Slowest recovery on record
The UK has had decent economic growth, but if we compare to previous recessions, this has been one of the slowest recoveries on record. There is still potential GDP lost from inadequate growth.
Of course, if you’re evaluating the government of 2010-16, this is a little cheeky to start using figures before they came to power 2008-10, you can’t blame the Conservative government for economic record before they came to power.
One of the strongest successes of the Conservative administration 2010-16 has been the fall in unemployment.
If you wanted to be more critical of the Conservative administration, you would highlight real wages, which suggests the fall in unemployment has been partly due to growth in low wage jobs.
If you wanted to give impression of a debt crisis, you could post a graph like this which shows public sector debt as a % of GDP has nearly tripled since 2002. If you wanted to have a more dramatic graph, you could post the total level of debt, which has increased even faster that debt to GDP. e.g. the popular debt clocks which show ever rising debt levels.
However, if you wanted to place the growth in real debt to GDP in a different context, you could show debt to GDP since 1900.
From this perspective, the rise in public sector debt as a % of GDP looks quite mild.
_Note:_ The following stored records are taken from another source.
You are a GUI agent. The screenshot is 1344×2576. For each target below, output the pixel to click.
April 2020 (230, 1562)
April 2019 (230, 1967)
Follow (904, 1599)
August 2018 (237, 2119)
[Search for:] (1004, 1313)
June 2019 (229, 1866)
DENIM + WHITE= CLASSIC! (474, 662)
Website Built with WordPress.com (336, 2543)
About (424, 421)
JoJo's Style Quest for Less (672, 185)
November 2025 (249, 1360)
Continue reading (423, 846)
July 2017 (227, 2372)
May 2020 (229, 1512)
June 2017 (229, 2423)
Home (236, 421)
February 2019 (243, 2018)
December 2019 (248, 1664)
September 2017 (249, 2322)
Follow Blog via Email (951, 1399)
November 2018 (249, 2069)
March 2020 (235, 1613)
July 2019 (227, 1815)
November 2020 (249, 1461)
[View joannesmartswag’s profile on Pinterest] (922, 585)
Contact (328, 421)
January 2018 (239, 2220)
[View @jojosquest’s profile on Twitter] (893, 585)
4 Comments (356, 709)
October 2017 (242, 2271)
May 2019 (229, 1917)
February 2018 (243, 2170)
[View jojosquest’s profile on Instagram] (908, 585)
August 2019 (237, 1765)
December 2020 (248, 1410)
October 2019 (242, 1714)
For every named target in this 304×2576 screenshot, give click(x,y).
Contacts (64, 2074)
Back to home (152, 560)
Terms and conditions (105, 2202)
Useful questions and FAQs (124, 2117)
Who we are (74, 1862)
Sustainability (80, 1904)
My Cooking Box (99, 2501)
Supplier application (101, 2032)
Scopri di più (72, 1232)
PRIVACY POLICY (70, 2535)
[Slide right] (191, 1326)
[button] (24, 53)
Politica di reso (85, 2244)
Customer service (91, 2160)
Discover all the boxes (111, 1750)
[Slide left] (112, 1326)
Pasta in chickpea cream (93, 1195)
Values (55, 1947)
The 1950s – the period of highest debt levels were consistent with good growth prospects.
Decline in increase
Another way to portray the state of public finances is to identify the decline in annual borrowing. The fall in annual borrowing, means debt is rising at a slower rate.
Choosing years to make your point
Another habit that can be quite frustrating is people make generalisations based on a co-incidence of data. For example, you could look at the above graph and say.
- Record debt levels in the 1950s, show that having very high government debt levels is no barrier to fast rates of economic growth.
- The rise in government debt levels since 2008 have corresponded with the slowest economic recovery on record. Therefore debt is a constraint on growth.
Both statements are, at best, very limited. We can’t say high debt leads to high growth any more than we can say rising debt leads to low growth.
As an economist I’m always wary of judging economic competence of a government on economic statistics. To some extent the government’s record depends on external factors beyond their control. The fall in GDP in 2008 recession was seen across the globe. In recent years, economic growth rates are lower than in the ‘golden age’ of the post-war boom. The real question is – was government policy optimal for the economic situation?
Cherry picking of Post-Brexit data
Since the Brexit decision there has been a fevered examination of any economic statistics to indicate whether the UK is heading for recession. I saw a headline in Times this week ‘Business as usual’. On the same day, the Financial Times, highlighted some negative news from the very same report ‘Increase in uncertainty’. We are likely to see a lot more of this over the next few months.
1 thought on “Cherry picking of data”
(to Tejvan). Thank you for your post. I am looking forward your update when post Brexit data would become usable!
I would be pleased to share some examples of naive (rather than deliberate) cherry-picking, or similar biases (e.g.: French survey on “PhD brain drain”, or PISA data). I am a computer scientist, not economist, and I would like to draw if some “use patterns” could be linked with data types (ex.: NOIR measurement levels), in order to write software alerts (?).